Has someone tried these with 4 ohms speakers, at loud volume, full range. How much power do these have for 4 ohm loads. Do I need to go for a bigger trafo, caps and heat sinks.
The MyRef was designed for 8 ohm loads and +/- 32V rails. If you want to go with 4 ohm loads, the rail voltages will need to be restricted to +/- 28V. Distortion will also be higher, and odd-harmonic.
Can these be bridged internally with bigger trafo to get more power.
Nope, bridging is infeasible.
I see references to 1.2, 1.3, 1.3 premium and 1.4. Is 1.4 being the latest also the best. What upgrades are there in the premium kit as compared to the normal one. Are just the components better or the pcb is also different. There is a change in the input cap to make basic kit better, are there any other strategic component changes that will improve 1.3 basic, instead of going straight to premium. Whats the highest voltage i can go for in the trafo, also the largest possible caps i can put in the o/p. Are there any pictures of the populated boards for basic and premium kits.
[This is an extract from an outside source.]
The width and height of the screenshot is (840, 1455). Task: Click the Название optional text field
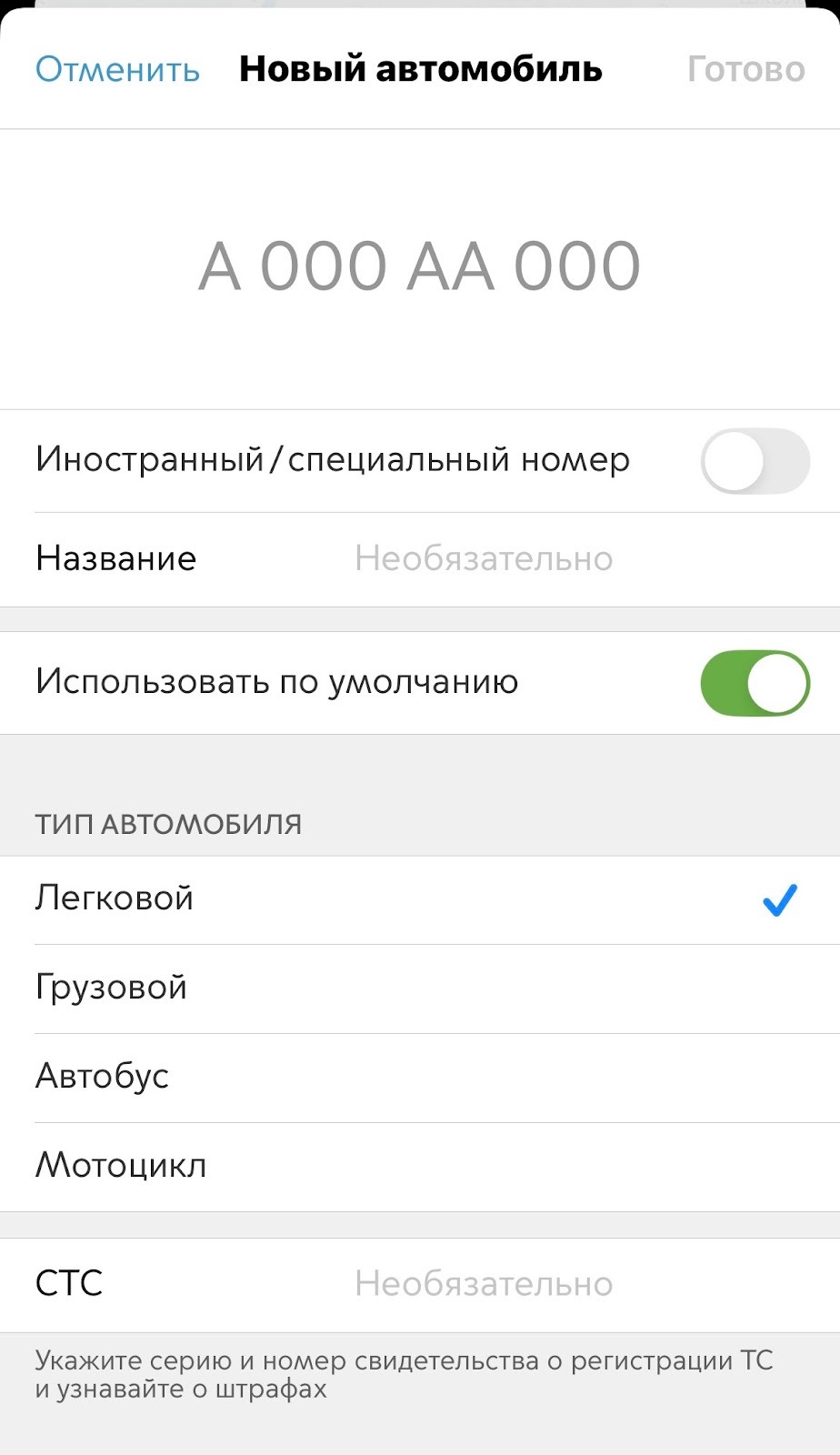484,558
They all employ the same functional schematic. The differences are mainly in the size and shapes of some components. The premium kits have higher grade components at many locations (Wima polypropylenes, Nichicon Muse and Rubycon Black Gates, more tightly matched resistor sets, fast/soft rectifiers, better zeners, etc.)
You can go with a standard kit or a bare PCB set and self-source your components, but there will be some difficulty in sourcing premium film caps and electrolytics locally.
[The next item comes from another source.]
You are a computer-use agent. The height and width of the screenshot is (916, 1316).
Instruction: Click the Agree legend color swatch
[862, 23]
Does this come with the soft start circuit to avoid the loud thump sound at startup time.
What are some of the other equivalent amp designs out there without spending a fortune.
It has a DC protection relay which is also the soft-start - there's no turn-on thump, but there might be a slight turn-off thump in some situations.
There's no comparable chipamp design at any price point. If you go for fully discrete designs, a carefully-built Symasym is pretty good and can be made to sound almost as good as a MyRef, but it requires bias setting and offset adjustments which tend to drift with temperature and aging. A Symasym is more powerful though, and can easily go up to 75-100W per channel.